The prior finding that he was somewhat advanced in years, and that God had sent him a nephew for his consolation, took it into his head that he would resign his benefice in his favor, if he succeeded in baptizing him and of making him enter into orders.
The Huron had an excellent memory. A good constitution, inherited from his ancestors of Lower Britany, strengthened by the climate of Canada, had made his head so vigorous that when he was struck upon it he scarce felt it; and when any thing was graven in it, nothing could efface it. Nothing had ever escaped his memory. His conception was the more sure and lively, because his infancy had not been loaded with useless fooleries, which overwhelm ours. Things entered into his head without being clouded. The prior at length resolved to make him read the New Testament. The Huron devoured it with great pleasure; but not knowing at what time, or in what country all the adventures related in this book had happened, he did not in the least doubt that the scene of action had been in Lower Britany; and he swore, that he would cut off Caiphas and Pontius Pilate's ears, if ever he met those scoundrels.
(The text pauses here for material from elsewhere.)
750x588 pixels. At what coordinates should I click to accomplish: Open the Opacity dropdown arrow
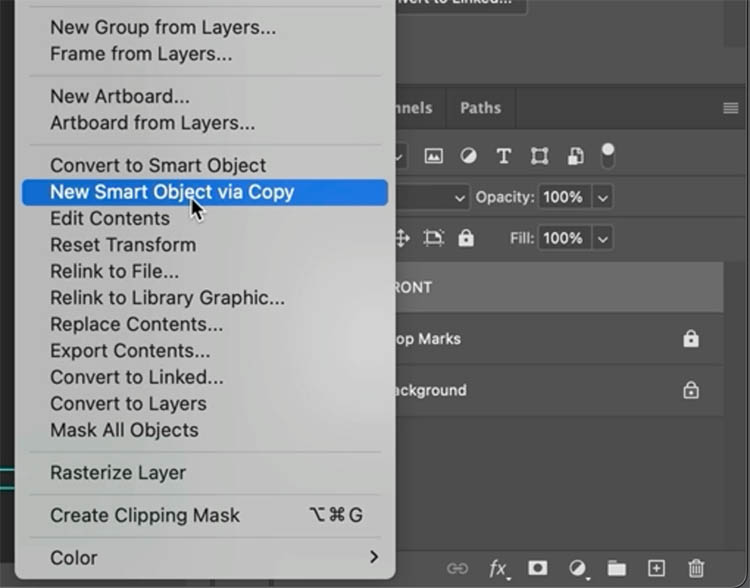[x=603, y=197]
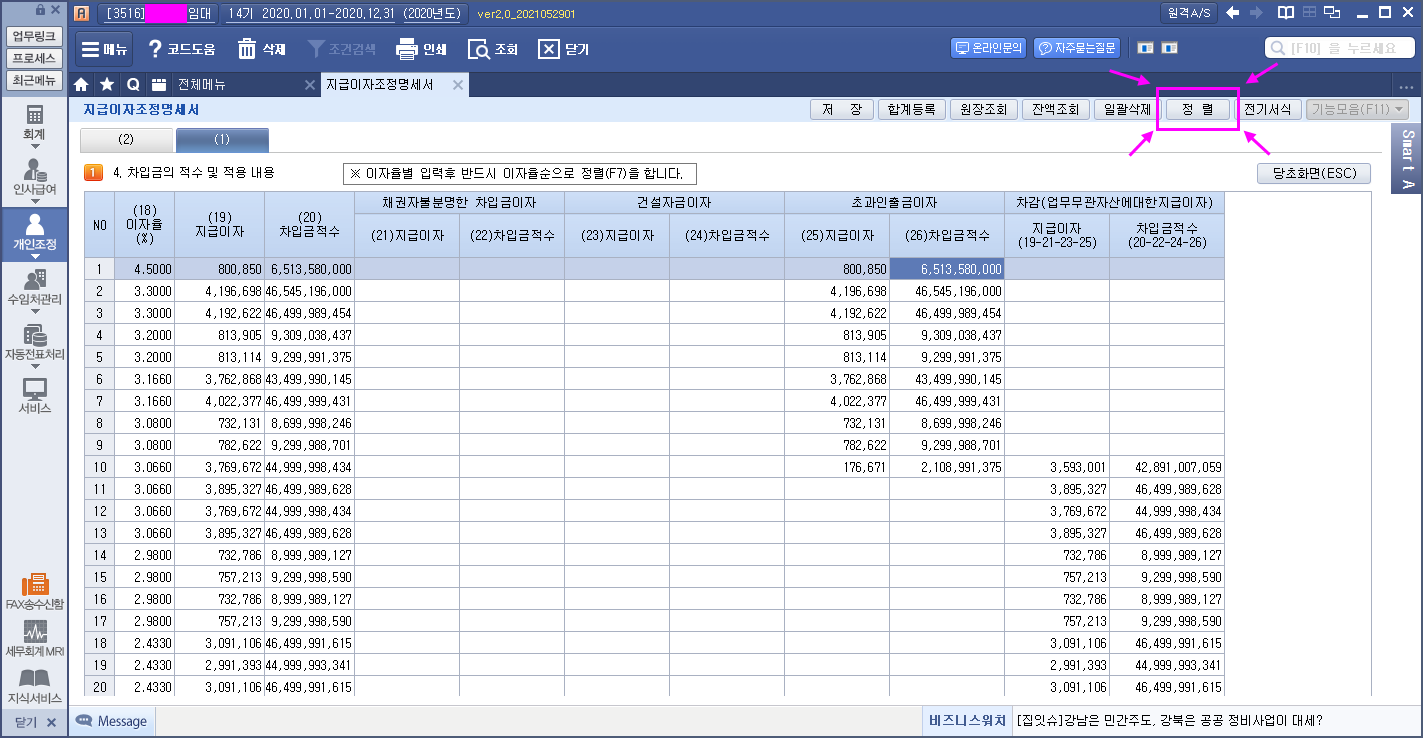Open the 기능모음(F11) dropdown
The height and width of the screenshot is (738, 1423).
(1357, 110)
His uncle, charmed with this good disposition, soon brought him to the point. He applauded his zeal, but at the same time acquainted him that it was needless, as these people had been dead upwards of 1690 years. The Huron soon got the whole book by heart. He sometimes proposed difficulties that greatly embarrassed the prior. He was often obliged to consult the Abbé St. Yves, who, not knowing what to answer, brought a Jesuit of Lower Britany to perfect the conversion of the Huron.
Grace, at length, operated; and the Huron promised to become a Christian. He did not doubt but that the first step toward it was circumcision.
"For," said he, "I do not find in the book that was put into my hands a single person who was not circumcised. It is therefore evident, that I must make a sacrifice to the Hebrew custom, and the sooner the better."
He sent for the surgeon of the village, and desired him to perform the operation. The surgeon, who had never performed such an operation, acquainted the family, who screamed out. The good Miss Kerkabon trembled lest her nephew, whom she knew to be resolute and expeditious, should perform the operation unskillfully himself; and that fatal consequences might ensue.
The prior rectified the Huron's mistake, representing to him, that circumcision was no longer in fashion; that baptism was much more gentle and salutary; that the law of grace was not like the law of rigor. The Huron, who had much good sense, and was well disposed, disputed, but soon acknowledged his error, which seldom happens in Europe among disputants. In a word, he promised to let himself be baptized whenever they pleased.
But before baptism it was necessary that he should go to confession, and this was the greatest difficulty to surmount. The Huron had still in his pocket the book his uncle gave him. He did not there find that a single apostle had ever been confessed, and this made him very restive. The prior silenced him, by showing him, in the epistle of St. James the Minor, these words: "Confess your sins to one another." The Huron was mute, and confessed his sins to a Recollet. When he had done, he dragged the Recollet from the confessional chair, and seizing him with a vigorous arm, placed himself in his seat, making the Recollet kneel before him:
"Come, my friend, it is said, 'we must confess our sins to one another;' I have related to you my sins, and you shall not stir till you recount yours."
Whilst he said this, he fixed his great knee against his adversary's stomach. The Recollet roared and groaned, till he made the church re-echo. The noise brought people to his assistance, who found the catechumen cuffing the monk in the name of St. James the Minor. The joy diffused at the baptizing at once a Low-Breton, a Huron, and an Englishman, surmounted all these singularities. There were even some theologians of opinion that confession was not necessary, as baptism supplied the place of every thing.
The Bishop of St. Malo was chosen for the ceremony, who flattered, as may be believed, at baptizing a Huron, arrived in a pompous equipage, followed by his clergy. Miss St. Yves put on her best gown to bless God, and sent for a hair dresser from St. Malo's, to shine at the ceremony. The inquisitive bailiff brought the whole country with him. The church was magnificently ornamented. But when the Huron was summoned to attend the baptismal font, he was not to be found.
His uncle and aunt sought for him every where. It was imagined that he had gone a hunting, according to his usual custom. Every one present at the festival, searched the neighboring woods and villages; but no intelligence could be obtained of the Huron. They began to fear he had returned to England. Some remembered that he had said he was very fond of that country. The prior and his sister were persuaded that nobody was baptized there, and were troubled for their nephew's soul. The bishop was confounded, and ready to return home. The prior and the Abbé St. Yves were in despair. The bailiff interrogated all passengers with his usual gravity. Miss Kerkabon melted into tears. Miss St. Yves did not weep, but she vented such deep sighs, as seemed to testify her sacramental disposition. They were walking in this melancholy mood, among the willows and reeds upon the banks of the little river Rence, when they perceived, in the middle of the stream, a large figure, tolerably white, with its two arms across its breast. They screamed out, and ran away. But, curiosity being stronger than any other consideration, they advanced softly amongst the reeds; and when they were pretty certain they could not be seen, they were willing to descry what it was.